Но молчи: несравненное право —
Самому выбирать свою смерть.
Вслед за этим маленьким, длящимся менее двух минут треком следует почти двадцатиминутное выступление академика Вяч. Вс. Иванова, который, замечательно прочитав почти автобиографическую гумилевскую “Память” и “Заблудившийся трамвай” (Иванов считает это стихотворение предтечей всего поэтического сюрреализма XX века), рассказал о влиянии на Гумилева Уильяма Блейка, поделился своими соображениями о еще не проявившемся значении африканских изысканий поэта и, под шумные аплодисменты, закончил словами о том, что “нам не нужно, чтобы нам разрешали русскую культуру”, которой “мы должны быть достойны”.

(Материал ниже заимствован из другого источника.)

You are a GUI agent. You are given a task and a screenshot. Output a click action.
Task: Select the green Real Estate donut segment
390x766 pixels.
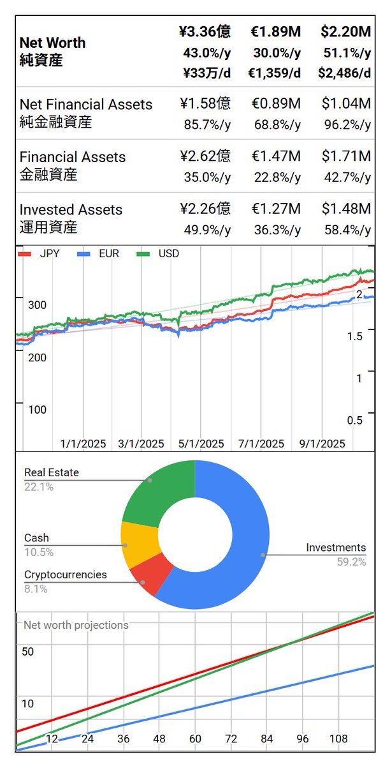(159, 495)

Атмосфера раннеперестроечного времени, в котором проходили первые вечера памяти Гумилева, отлично сохранилась и в семнадцатиминутном публичном выступлении сына поэта Льва Гумилева, который, говоря о влиянии “родового” ландшафта на поэзию, трогательно оговаривался: “…оно дало возможность моим папе и маме, простите, моим обоим родителям, сосредоточиться на том, что их интересовало…” Что же до самой этой атмосферы нового времени, то она явственно начинает проявляться после записки из зала, которую огласил ведущий (я опознал в нем одного из первых публикаторов Николая Гумилева, редактора легендарного тбилисского издания его стихов и нынешнего главного редактора “Нашего наследия” Владимира Енишерлова). В записке спросили, помнит ли Лев Николаевич, как читал стихи его папа. Сдержанно похвалившись своей “исторической” памятью, напомнив себе и слушателям, что последний раз он видел отца в семь лет, а слышал его чтение — в пять, Л. Н. прочитал “Сомалийский полуостров” из книги “Шатер”8. Начал он с небольших уточнений: “Сымитировать?” — “Ну, просто прочитайте”, — ответствовал Енишерлов. “Но он менее картавил, чем я”, — заметил Лев Николаевич. И прочитал свою “реконструкцию”, как ни странно, картавя меньше, чем обычно, — очень напевно и ритмизированно9.